Kenntnisse und Erfahrungen auf dem Gebiet der Parodontologie alleine reichen nicht aus, um die Gebietsbezeichnung Parodontologie anzuerkennen. Voraussetzung ist grundsätzlich das Durchlaufen einer formalisierten mehrjährigen Weiterbildung.

Das Urteil

Dies hat das Oberverwaltungsgericht für das Land Nordrhein-Westfalen in seinem Beschluss vom 30.08.2013 (Az. 13 A 2254/12) entsprechend bekräftigt. In der Begründung für diese Entscheidung ist zu lesen:?Die der Senatsentscheidung vom 29. April 1998 zu Grunde liegenden Erwägungen lassen sich auf den vorliegenden Fall nicht übertragen, weil weder das Heilberufsgesetz noch die Weiterbildungsordnung der Beklagten es zulassen, dem Kläger ausnahmsweise und allein wegen vorhandener Kenntnisse und Erfahrungen auf dem Gebiet der Parodontologie die Gebietsbezeichnung zuzuerkennen. Dass der Gesetzgeber in Ausübung seines Normsetzungsermessen aus verfassungsrechtlichen Gründen (Art. 12 Abs. 1 GG, Art. 3 Abs. 1 GG) gehalten wäre, die Anerkennungsvoraussetzungen zu erweitern und auch demjenigen eine Gebietsbezeichnung zuzuerkennen, der - ohne eine formalisierte mehrjährige Weiterbildung durchlaufen zu haben - über die entsprechenden Kenntnisse und Fähigkeiten in dem Gebiet und/oder über eine entsprechende Weiterbildungsermächtigung verfügt, ist nicht ersichtlich.?

Kommentar

Diese Entscheidung ist auf den ersten Blick nicht verwunderlich. Im konkreten Fall des Klägers aber war es so, dass dieser selber zur Ausbildung im Rahmen der Weiterbildung berechtigt war und entsprechend über die erforderlichen Kenntnisse und Erfahrungen verfügte. Dennoch verblieb das Gericht im Hinblick auf die von ihm nicht erfüllten Voraussetzungen der formalistisch durchlaufenen Weiterbildung bei seiner Weigerung, das Führen der Gebietsbezeichnung zuzulassen. Hierzu wird in den Gründen formuliert:?Ernstliche Zweifel an der Richtigkeit der verwaltungsgerichtlichen Entscheidung sind auch nicht deshalb begründet, weil - so der Kläger - es widersinnig sei, dass er jahrzehntelang Fachzahnärzte für Parodontologie habe ausbilden dürfen, seinerseits aber die Bezeichnung nicht führen könne und die Gebietsbezeichnung mangels Möglichkeit eines "Unterweisungsverhältnisses" auch nicht auf normalem Wege erlangen könne.
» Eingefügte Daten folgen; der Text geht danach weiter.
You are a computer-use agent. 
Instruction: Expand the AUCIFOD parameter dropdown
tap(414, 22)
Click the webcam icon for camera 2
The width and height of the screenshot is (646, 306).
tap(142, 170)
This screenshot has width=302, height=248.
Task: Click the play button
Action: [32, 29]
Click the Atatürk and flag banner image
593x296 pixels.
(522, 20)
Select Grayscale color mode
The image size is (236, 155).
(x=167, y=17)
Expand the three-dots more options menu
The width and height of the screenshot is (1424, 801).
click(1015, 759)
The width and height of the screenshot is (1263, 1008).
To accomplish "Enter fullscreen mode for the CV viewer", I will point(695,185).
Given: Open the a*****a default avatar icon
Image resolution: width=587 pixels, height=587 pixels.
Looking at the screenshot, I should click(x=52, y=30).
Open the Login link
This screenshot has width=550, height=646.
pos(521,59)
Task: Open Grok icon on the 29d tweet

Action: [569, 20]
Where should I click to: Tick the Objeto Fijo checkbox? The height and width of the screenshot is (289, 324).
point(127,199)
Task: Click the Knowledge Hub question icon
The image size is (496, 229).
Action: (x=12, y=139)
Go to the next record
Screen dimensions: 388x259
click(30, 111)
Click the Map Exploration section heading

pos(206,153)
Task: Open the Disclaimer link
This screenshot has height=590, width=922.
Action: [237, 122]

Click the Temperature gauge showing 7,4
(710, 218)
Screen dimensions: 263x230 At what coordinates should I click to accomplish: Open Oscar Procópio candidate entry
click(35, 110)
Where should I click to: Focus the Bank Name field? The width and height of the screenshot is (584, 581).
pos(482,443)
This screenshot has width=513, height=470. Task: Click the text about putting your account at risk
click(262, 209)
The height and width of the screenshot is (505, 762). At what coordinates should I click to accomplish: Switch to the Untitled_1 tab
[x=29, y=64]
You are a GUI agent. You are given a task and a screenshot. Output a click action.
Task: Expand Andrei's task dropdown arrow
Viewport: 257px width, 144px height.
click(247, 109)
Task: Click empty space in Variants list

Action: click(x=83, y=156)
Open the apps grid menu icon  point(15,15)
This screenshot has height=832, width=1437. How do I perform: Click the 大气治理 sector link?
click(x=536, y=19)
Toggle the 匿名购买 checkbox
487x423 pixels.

Dem Kläger ist zwar trotz Fehlens der entsprechenden Gebietsbezeichnung eine Weiterbildungsermächtigung für das Gebiet der Parodontologie erteilt worden. Hierzu hat der Senat in seinem Beschluss vom 29. April 1998 - 13 A 5776/96 - ausgeführt, die Beklagte sei bei gegebener Eignung des Bewerbers - hier des Klägers - zur Erteilung der Weiterbildungsermächtigung in Anwendung der Ausnahmen vom Erfordernis der Gebietsbezeichnung ermöglichenden Regelung des § 37 Abs. 2 Satz 2 HeilBerG NRW verpflichtet.Dies folge aus der berufsregelnden Tendenz der Weiterbildungsermächtigung. Die Tätigkeit als Weiterbilder in einem dem Heilberufsgesetz unterfallenden Beruf vermittele diesem einen erweiterten Inhalt und eine höhere Wertigkeit. Die Versagung einer Weiterbildungsermächtigung trotz gegebener persönlicher und fachlicher Eignung sei nach Art. 12 Abs. 1 GG nur bei Vorliegen vernünftiger und gewichtiger Gemeinschaftsinteressen gerechtfertigt. Solche Interessen außer dem Interesse an der persönlichen und fachlichen Eignung des angehenden Weiterbilders seien weder von der Beklagten aufgezeigt worden noch dem Senta ersichtlich.?

Handlungsempfehlung

Ohne Zweifel kann nur empfohlen werden, den vorgesehen Weg zur Erlangung einer Gebietsbezeichnung zu wählen.